The value of planning first is in the small print that otherwise surfaces mid-deployment. A few examples the guide encodes, each verified against the 9.1 TechDocs or the pinned workbook itself:

  • The VM Management subnet is the crowded one. On top of the discrete appliance IPs it needs two dedicated contiguous blocks: a /29 for VCF Automation (exactly 3 node IPs + 2 buffer for automatic redeploy and rolling updates) and a /28/27 for the VCF services runtime. Take the /27: Day-2 Log Management (1 FQDN + 6 IPs, +2 per extra replica) and real-time metrics (6 more IPs) are allocated from that block, not from your subnet.
  • Lowercase FQDNs are a requirement, not a style choice. TechDocs marks the whole fleet-services family — VCF Automation, services runtime, fleet and instance components, Identity Broker, Log Management, real-time metrics — with “Do not use capital letters in the FQDN.” The practical rule: create every VCF FQDN lowercase.
  • The services runtime has an internal CIDR (198.18.0.0/15 by default), and VCF Automation’s cluster CIDR uses the same default — make sure neither overlaps anything you actually route.
  • Names moved in 9.1. What you knew as VCF Operations for Logs is now simply Log Management — the guide uses the 9.1 names throughout.

The interactive tools

Two parts of the guide are more than documentation:

  • Management-domain sizing calculator. The workbook’s sizing sheet only works one direction: feed it a fleet, get a minimum host count. In practice the question is the opposite — “we’re proposing four hosts with 64 cores and 1 TB each, does that fit?” The calculator answers both, including an N-1 fit check, and runs entirely in the browser. No data leaves the page.
  • Deployment-plan export tool. An agile work breakdown of the whole deployment (epics → stories → tasks, with owners and acceptance criteria). Pick your scope — stretched management domain or not, Day-2 fleet components, workload domains, storage type, Supervisor — and export the matching backlog as Markdown or a CSV that imports straight into Jira, Azure DevOps, or GitLab.

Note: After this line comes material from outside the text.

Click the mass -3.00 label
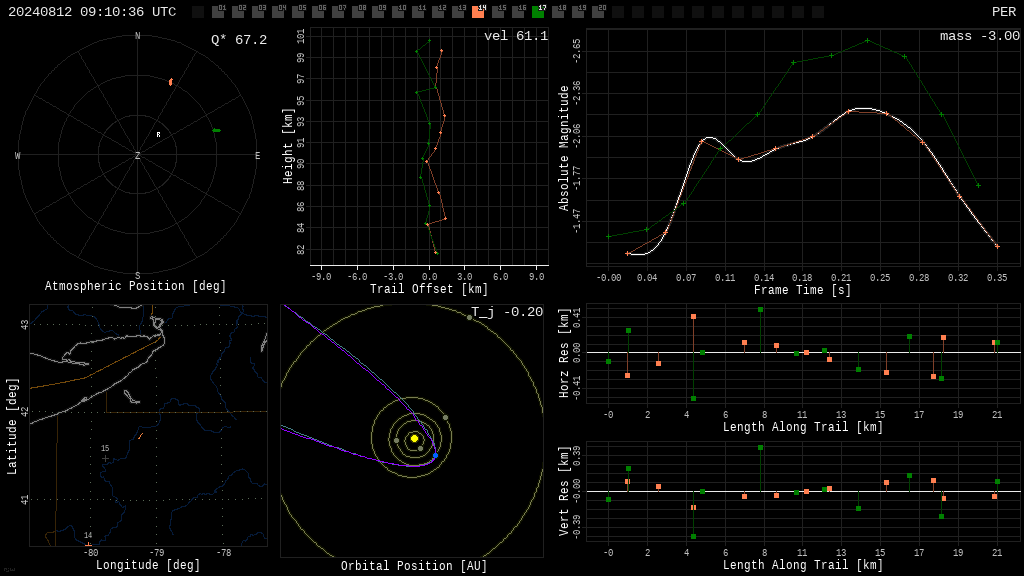The height and width of the screenshot is (576, 1024). (980, 36)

There is also a curated firewall-flows page (the cross-zone flows that block a deployment when missed, grouped the way a firewall team thinks — now including the outbound public-URL flows), a multi-AZ prep layer for stretched clusters, and the full intake-to-workbook cell mapping.

Generic by design

Everything on the site is written as general guidance for whoever is planning the deployment — there is nothing consultancy-specific about the flow, and no data ever leaves your browser. The repo is public (github.com/pauldiee/VCF9-DeploymentPlanning), the docs render both on GitHub and on the site from the same markdown, and every page has a Feedback button that opens a pre-filled GitHub issue — several of the carve-out and naming fixes above started life as exactly such feedback.

If it saves you one of those forgotten details that otherwise gets arranged on the spot mid-deployment — and one trip back to another team to get an answer that stalls bring-up while you wait — it has done its job. Feedback very welcome.